24.1 When you need RAG (and when you don't)

On this page

Goal: decide when RAG is worth the complexity
What RAG is good at solving
When RAG is a bad idea (or premature)
The “complexity ladder” (start simple)
A practical decision checklist
Ship points
Copy-paste prompts
Where to go next

Goal: decide when RAG is worth the complexity

RAG adds infrastructure and failure modes: chunking, embedding, storage, retrieval, ranking, evaluation, and logging.

The goal of this page is to help you make a clean decision:

Build RAG when it materially improves correctness and user trust. Don’t build it when a simpler workflow does the job.

Rule of thumb

If the answer needs to be grounded in a corpus that is too large to paste into the prompt reliably, you’re in RAG territory.

What RAG is good at solving

RAG is high leverage when:

Your knowledge lives in documents: policies, manuals, specs, tickets, runbooks, wikis.
The corpus is large or frequently updated: copying everything into prompts doesn’t scale.
Correctness matters: wrong answers are costly, risky, or reputationally damaging.
You need traceability: users ask “where did you get that?” and you must answer.
You need “not found” behavior: the system should refuse to guess when sources don’t support the claim.
You want to reduce hallucination: by narrowing the model’s allowed evidence.

Typical “yes, build RAG” situations:

Internal Q&A: answer questions about your company docs, with citations and access control.
Support enablement: suggest troubleshooting steps grounded in known articles and policies.
Developer docs assistants: answer questions about API behavior from versioned docs.
Compliance and policy guidance: answer “what does our policy say?” with direct quotes.

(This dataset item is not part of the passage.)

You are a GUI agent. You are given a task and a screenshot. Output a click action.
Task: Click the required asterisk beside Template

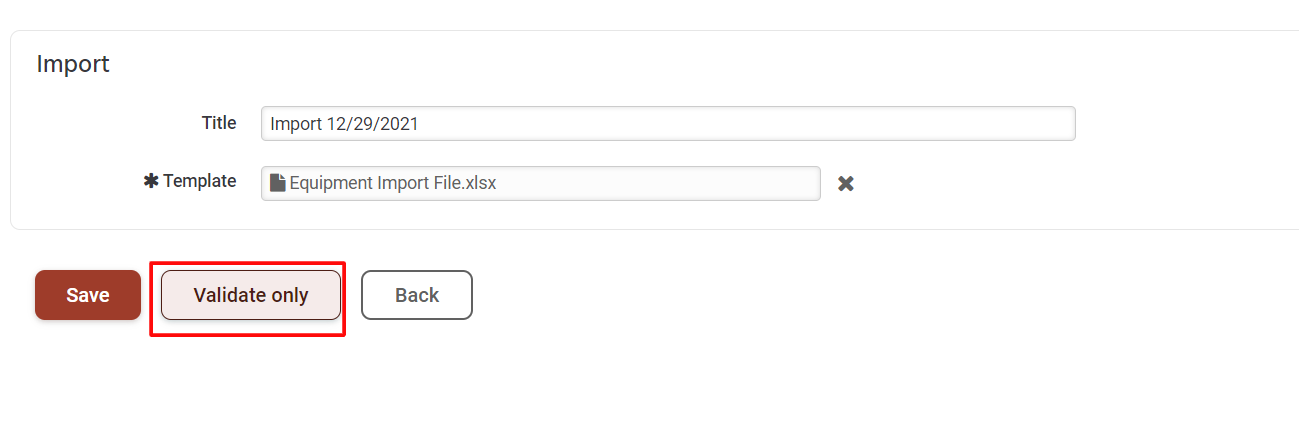pyautogui.click(x=151, y=182)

When RAG is a bad idea (or premature)

RAG is often the wrong tool when:

The task is not knowledge retrieval: e.g., code refactors, planning, brainstorming, UI scaffolding.
The corpus is tiny and stable: a single short doc can just be included directly in context.
You can tolerate approximation: e.g., creative writing, ideation, rough drafts.
You don’t need citations: users don’t require traceability.
You don’t have a maintenance plan: stale indexes and broken permissions will create outages and trust loss.

The most common “premature RAG” smell

You haven’t written a spec or an eval set yet, but you want to pick a vector database. Start with requirements and test questions.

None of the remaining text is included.